Edebiyatta eski kuşak - yeni kuşak kavgası
Edebiyatımızın en heyecanlı ve merak uyandıran yazıları, tartışma metinleridir. Sözcüklerini adeta mermi gibi kullanan yazarlar, girdikleri polemiklerle kalem kavgası olarak adlandırılan bir türün oluşmasını sağladı. Bu tartışmaların en ses getireni Nazım Hikmet'in başlattığı eski kuşak-yeni kuşak kavgasıydı. Abdülhak Hamid'in dâhi-i azam, Mehmet Emin'in ise milli şair olmadığını söylemesi basında büyük yankı uyandırdı. Gelin, bu polemiğin nasıl başladığına yakından bakalım.
🔸 Ahmet Haşim, Nazım Hikmet'ten övgüyle bahseden ilk yazarlardandı. "Yeni bir şair hakkında birkaç satır" adlı yazısında onun şiir anlayışını şöyle takdir etmişti:
"Nazım Hikmet'in serbest hece vezni tarla, kır, dağ yeşilliği, sema maviliği ve güneş ziyası içinde neşeli bir panayır musikisini andırıyor.

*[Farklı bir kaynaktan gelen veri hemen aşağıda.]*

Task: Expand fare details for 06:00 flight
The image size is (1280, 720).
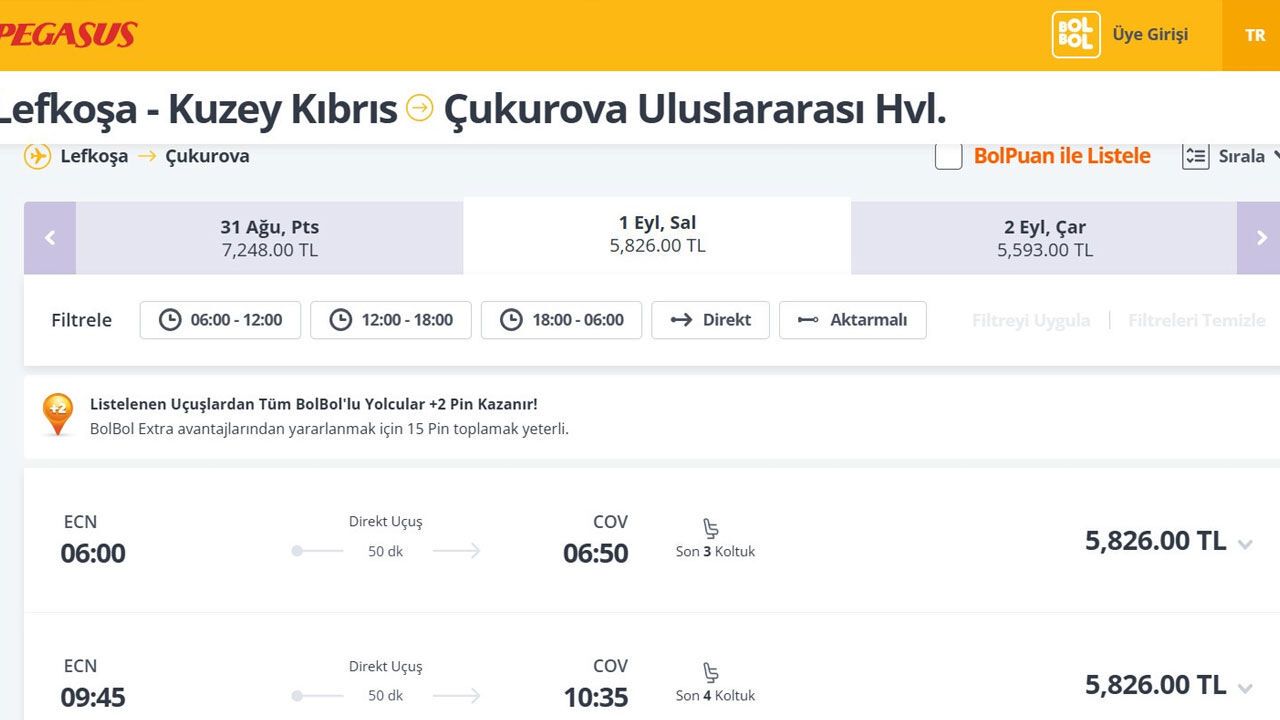Action: click(x=1245, y=545)
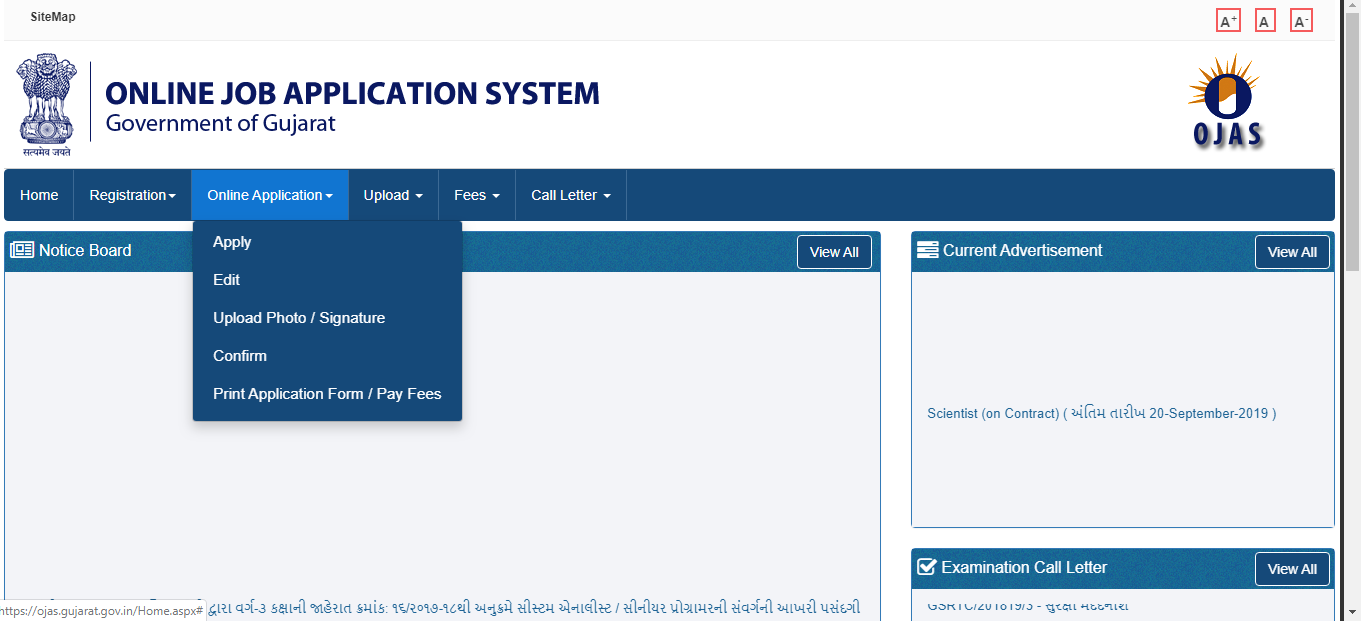Expand the Fees dropdown
The height and width of the screenshot is (621, 1361).
pos(476,195)
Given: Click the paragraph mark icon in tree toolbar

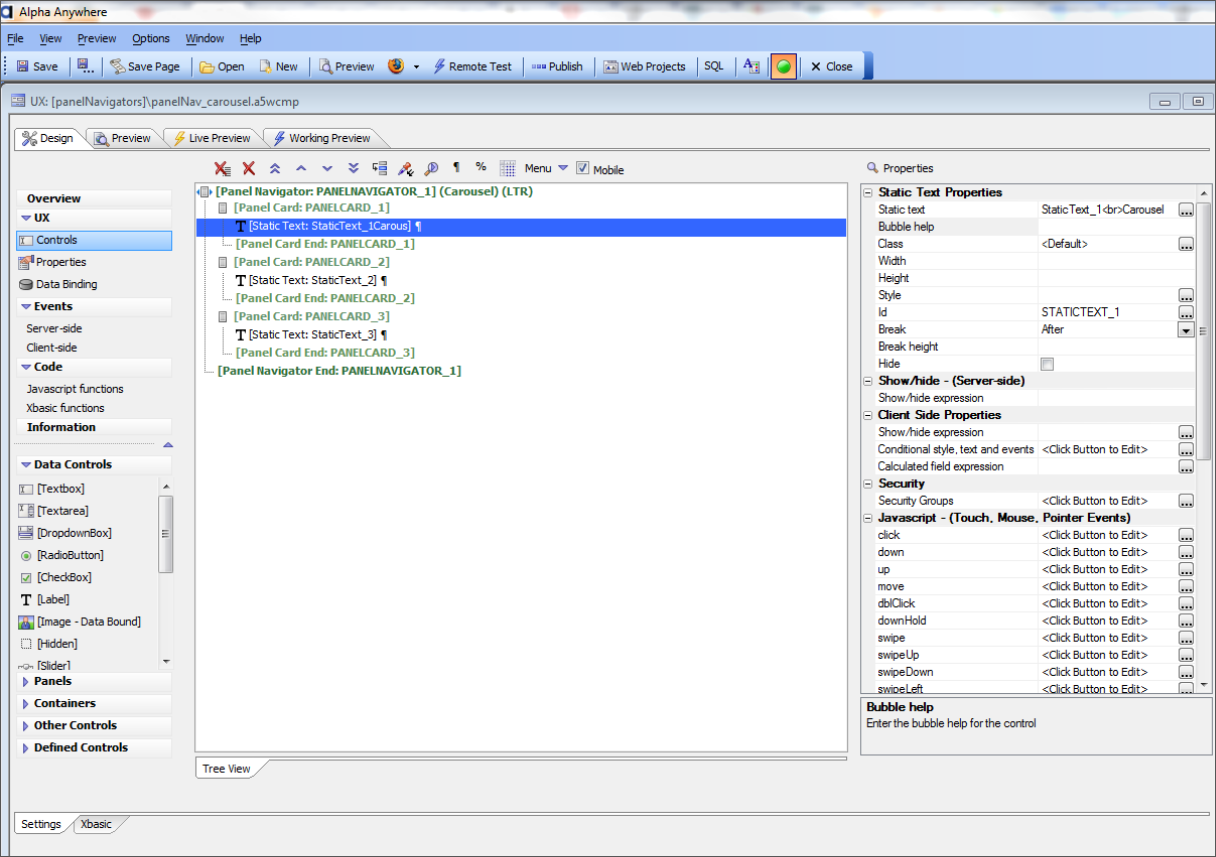Looking at the screenshot, I should pyautogui.click(x=457, y=168).
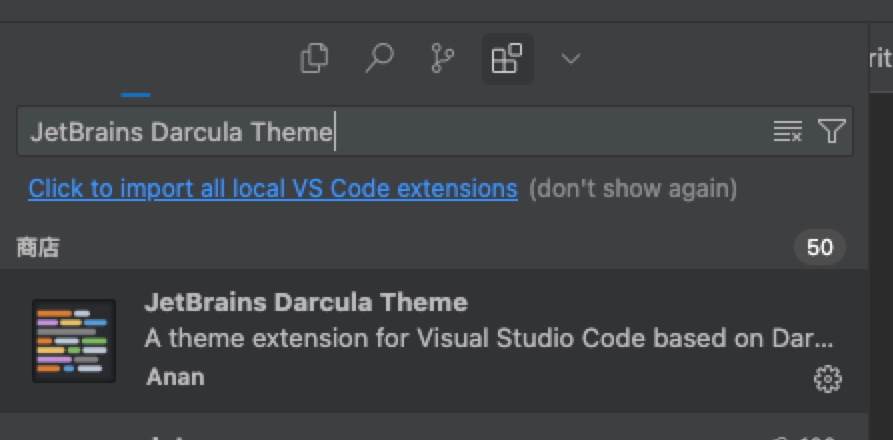The height and width of the screenshot is (440, 893).
Task: Open the Explorer view icon
Action: [x=314, y=59]
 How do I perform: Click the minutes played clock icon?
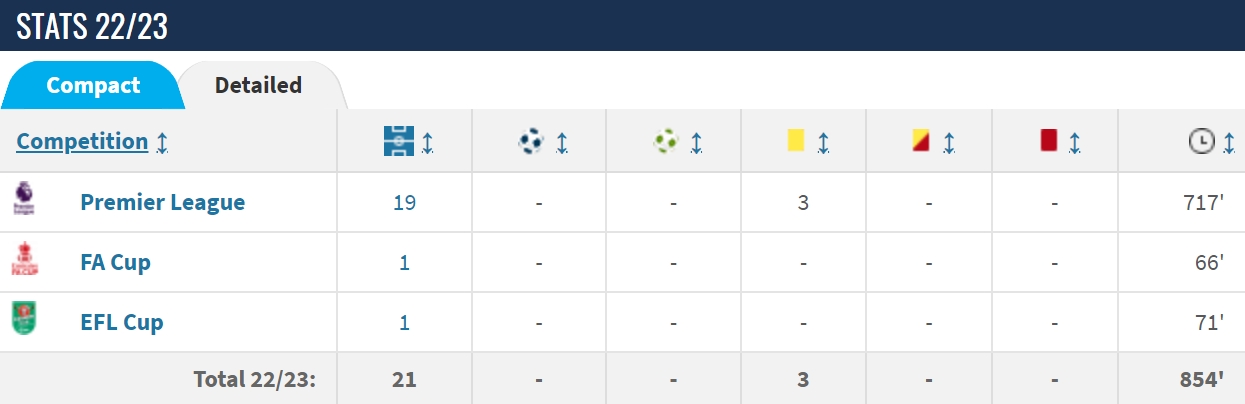(x=1200, y=143)
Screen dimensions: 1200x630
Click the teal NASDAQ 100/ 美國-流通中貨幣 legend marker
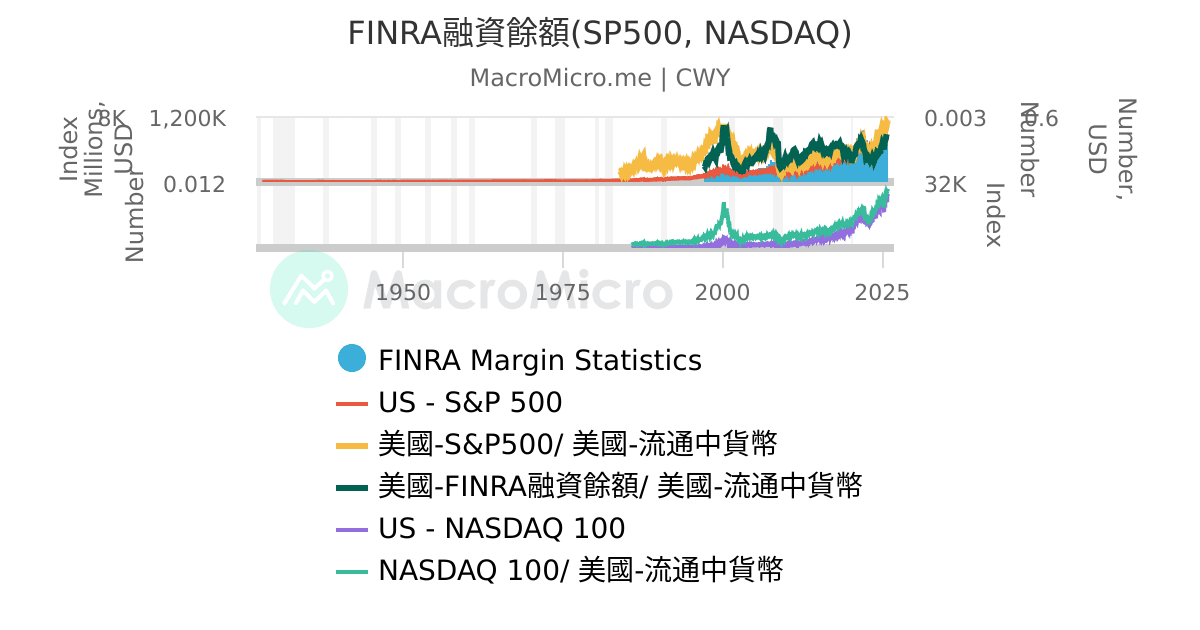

Müheykel* uzviyeti, bir yaz seması üzerine dolaşan beyaz bulutların zemini üzerinde teressüm** etmiş bu genç, hava ve ziyada yeni bir hayalin ulvî hendesesini inşa etmekle meşgul bâkir bir insaniyetle konuşuyor."
*Müheykel: Heykelleşmiş
**Teressüm: Resmedilme
🔸 Ancak Nazım Hikmet'in "Putları Yıkıyoruz" yazı serisinde devrin önemli ediplerini ağır biçimde eleştirmesi, karşı karşıya gelmelerine neden oldu. Basında büyük yankı uyandıran bu edebiyat kavgası eski-yeni çatışmasını doğurdu.